Task to complete – The answer must consist of each line below that contains the string "computer".
[Given entries — start]
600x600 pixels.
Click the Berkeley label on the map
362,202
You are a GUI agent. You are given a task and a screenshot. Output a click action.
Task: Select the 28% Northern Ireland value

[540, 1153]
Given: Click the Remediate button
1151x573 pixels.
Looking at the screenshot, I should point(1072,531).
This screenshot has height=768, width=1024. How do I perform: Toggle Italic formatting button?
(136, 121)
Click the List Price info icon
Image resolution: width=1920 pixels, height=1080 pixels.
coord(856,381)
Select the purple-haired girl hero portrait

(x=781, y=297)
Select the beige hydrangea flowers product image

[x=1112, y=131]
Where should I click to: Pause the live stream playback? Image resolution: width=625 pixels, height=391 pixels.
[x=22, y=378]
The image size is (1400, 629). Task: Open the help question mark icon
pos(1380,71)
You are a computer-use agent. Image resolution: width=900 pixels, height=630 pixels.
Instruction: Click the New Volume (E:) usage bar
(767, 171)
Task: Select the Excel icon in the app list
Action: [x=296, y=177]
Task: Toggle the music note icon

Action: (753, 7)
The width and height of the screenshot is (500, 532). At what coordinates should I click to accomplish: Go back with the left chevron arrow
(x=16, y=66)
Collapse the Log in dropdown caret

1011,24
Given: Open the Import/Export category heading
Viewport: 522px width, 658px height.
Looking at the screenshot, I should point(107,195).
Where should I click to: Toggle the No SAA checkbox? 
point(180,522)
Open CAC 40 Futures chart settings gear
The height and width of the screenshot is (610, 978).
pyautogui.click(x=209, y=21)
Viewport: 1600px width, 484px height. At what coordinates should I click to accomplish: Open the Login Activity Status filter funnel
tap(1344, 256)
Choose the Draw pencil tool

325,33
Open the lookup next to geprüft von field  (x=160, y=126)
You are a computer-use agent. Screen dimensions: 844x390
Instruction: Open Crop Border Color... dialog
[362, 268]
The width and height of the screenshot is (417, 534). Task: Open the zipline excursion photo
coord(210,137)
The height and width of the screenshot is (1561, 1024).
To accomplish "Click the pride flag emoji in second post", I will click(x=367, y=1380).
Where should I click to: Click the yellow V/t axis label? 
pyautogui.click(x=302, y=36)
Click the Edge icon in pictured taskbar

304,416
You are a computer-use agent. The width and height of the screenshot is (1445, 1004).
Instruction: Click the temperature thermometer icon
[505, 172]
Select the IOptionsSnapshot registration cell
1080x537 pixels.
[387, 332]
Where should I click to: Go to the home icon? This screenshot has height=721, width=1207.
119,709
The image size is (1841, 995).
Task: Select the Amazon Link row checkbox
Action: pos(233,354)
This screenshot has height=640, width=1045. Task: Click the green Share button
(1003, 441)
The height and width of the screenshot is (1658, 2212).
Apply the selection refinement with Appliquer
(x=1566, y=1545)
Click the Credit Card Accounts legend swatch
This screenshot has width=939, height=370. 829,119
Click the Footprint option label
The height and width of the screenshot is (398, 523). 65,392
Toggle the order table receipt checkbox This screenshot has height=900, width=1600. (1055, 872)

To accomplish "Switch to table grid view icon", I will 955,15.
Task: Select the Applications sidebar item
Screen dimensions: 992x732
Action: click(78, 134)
[Given entries — finish]
Solution for this exercise –
You are a computer-use agent. Image resolution: width=900 pixels, height=630 pixels.
You are a computer-use agent. Screen dimensions: 844x390
You are a computer-use agent. The width and height of the screenshot is (1445, 1004).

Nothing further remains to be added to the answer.